30. The method of claim 21 wherein said reduction catalyst is supplied from a carrier vehicle as a solution, emulsion or dispersion.

31. The method of claim 30 wherein said reduction catalyst is supplied in the concentration range of up to 1 molar.

32. The method of claim 21 wherein said reducing agent is supplied from a carrier vehicle as a solution, emulsion or dispersion.

33. The method of claim 32 wherein said reducing agent is supplied in the concentration range of 0.01 molar and 10 molar.

34. The article of claim 1 wherein said receiver is a flexible receiver.

35. The method of claim 21 wherein said receiver is a flexible receiver.

36. The method of claim 21 wherein said reducible soluble metal salt is the cationic form of copper, silver, gold, nickel, palladium or platinum or mixtures thereof.

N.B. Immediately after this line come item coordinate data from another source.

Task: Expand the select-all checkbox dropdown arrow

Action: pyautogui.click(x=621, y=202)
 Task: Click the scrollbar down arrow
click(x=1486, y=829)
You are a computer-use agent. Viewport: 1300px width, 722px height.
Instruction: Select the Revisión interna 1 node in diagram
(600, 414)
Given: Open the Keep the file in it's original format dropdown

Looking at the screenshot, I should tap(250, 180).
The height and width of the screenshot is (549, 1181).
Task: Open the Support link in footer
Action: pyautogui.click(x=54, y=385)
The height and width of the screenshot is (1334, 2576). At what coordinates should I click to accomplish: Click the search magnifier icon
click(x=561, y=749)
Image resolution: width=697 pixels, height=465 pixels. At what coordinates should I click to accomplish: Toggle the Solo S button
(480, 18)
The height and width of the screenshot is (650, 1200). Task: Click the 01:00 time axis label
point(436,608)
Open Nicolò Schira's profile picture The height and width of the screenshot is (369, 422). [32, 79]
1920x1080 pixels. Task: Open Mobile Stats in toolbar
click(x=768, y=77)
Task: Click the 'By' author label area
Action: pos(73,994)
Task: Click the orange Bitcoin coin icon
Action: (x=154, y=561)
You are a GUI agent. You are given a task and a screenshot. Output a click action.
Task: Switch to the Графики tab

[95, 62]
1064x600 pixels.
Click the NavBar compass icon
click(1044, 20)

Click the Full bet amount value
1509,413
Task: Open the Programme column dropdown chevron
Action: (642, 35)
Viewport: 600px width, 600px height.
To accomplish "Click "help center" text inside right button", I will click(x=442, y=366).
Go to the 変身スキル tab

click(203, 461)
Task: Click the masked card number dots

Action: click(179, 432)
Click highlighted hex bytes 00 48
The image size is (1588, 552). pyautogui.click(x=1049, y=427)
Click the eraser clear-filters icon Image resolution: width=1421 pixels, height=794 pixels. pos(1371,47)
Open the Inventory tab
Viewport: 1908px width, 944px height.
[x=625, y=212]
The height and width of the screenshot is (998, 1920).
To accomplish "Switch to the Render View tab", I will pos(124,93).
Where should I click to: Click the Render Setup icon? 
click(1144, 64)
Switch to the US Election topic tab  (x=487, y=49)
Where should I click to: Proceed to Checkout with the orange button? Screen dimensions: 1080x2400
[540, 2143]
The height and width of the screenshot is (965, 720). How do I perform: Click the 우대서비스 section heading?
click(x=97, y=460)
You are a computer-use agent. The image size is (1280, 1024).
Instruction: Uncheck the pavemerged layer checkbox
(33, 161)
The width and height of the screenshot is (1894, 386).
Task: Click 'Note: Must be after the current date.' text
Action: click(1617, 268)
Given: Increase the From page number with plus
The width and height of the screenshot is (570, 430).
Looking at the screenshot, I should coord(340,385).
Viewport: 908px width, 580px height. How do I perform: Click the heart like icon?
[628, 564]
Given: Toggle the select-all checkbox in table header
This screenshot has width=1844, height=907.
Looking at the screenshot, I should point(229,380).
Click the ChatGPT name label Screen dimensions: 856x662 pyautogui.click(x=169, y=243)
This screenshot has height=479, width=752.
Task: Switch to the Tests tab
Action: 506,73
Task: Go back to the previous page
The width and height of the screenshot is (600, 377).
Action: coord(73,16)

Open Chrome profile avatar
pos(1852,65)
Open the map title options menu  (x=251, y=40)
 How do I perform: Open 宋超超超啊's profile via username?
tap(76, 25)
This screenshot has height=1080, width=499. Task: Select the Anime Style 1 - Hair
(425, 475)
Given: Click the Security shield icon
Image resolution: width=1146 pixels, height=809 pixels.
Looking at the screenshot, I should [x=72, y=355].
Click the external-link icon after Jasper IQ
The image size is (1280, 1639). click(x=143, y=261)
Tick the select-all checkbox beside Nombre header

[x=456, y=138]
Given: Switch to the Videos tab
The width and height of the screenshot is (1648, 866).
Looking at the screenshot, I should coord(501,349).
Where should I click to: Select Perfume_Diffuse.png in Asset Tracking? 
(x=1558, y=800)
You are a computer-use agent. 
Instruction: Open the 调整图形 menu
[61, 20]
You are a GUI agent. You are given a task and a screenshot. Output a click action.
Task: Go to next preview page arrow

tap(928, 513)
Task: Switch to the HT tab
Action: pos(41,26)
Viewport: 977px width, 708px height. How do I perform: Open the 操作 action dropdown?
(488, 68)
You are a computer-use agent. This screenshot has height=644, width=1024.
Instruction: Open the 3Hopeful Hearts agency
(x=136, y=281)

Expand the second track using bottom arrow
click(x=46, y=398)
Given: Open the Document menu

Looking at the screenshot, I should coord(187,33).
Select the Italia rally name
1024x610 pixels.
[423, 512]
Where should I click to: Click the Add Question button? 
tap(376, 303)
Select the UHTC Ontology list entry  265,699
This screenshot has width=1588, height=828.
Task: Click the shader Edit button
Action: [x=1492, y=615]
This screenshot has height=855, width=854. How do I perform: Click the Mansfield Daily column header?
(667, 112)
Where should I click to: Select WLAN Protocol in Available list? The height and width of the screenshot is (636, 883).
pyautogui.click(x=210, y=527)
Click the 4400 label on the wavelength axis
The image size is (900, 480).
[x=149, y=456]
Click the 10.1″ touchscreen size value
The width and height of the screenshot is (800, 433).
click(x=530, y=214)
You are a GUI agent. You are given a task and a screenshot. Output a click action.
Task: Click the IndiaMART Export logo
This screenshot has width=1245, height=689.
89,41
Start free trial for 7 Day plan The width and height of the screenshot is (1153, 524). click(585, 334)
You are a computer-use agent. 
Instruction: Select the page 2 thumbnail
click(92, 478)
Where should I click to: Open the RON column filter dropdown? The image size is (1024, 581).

37. The method of claim 21 wherein said reducible soluble metal salt is the cationic form of silver.

38. The method of claim 21 wherein said reduction catalyst is a pre-formed metal cluster.

39. The method of claim 21 wherein said reduction catalyst is Carey Lea Silver.

40. The method of claim 21 wherein said reducing agent is an organic reducing agent.

41. The method of claim 21 wherein said reducing agent is an inorganic reducing agent.

42. The method of claim 21 wherein said reducing agent is an optionally substituted hydroquinone, amino phenol, phenylenediamine, ascorbic acid, phenidone, alkyl hydrazine, or aryl hydrazine.

43. The method of claim 21 wherein at least one of the reducible soluble metal salt, reduction catalyst or reducing agent further comprises at least one of a carrier vehicle, a humectant, a viscosity-adjusting agent and/or a surfactant.

44. The method of claim 21 wherein the deposition comprises applying the reducible soluble metal salt and the reduction catalyst in one step and subsequently again applying the reducible soluble metal salt and a reducing agent; wherein said soluble metal salt is the cationic form of silver; said reduction catalyst is Carey Lea Silver; and said reducing agent is an optionally substituted hydroquinone, amino phenol, phenylenediamine, ascorbic acid, phenidone, alkyl hydrazine, or aryl hydrazine.

45. The article of claim 1 wherein the reduction catalyst is deposited first, followed by the simultaneous deposition of both the soluble metal salt and the reducing agent more than one time over the previously applied reduction catalyst.

46. The method of claim 21 wherein the reduction catalyst is deposited first, followed by the simultaneous deposition of both the soluble metal salt and the reducing agent more than one time over the previously applied reduction catalyst.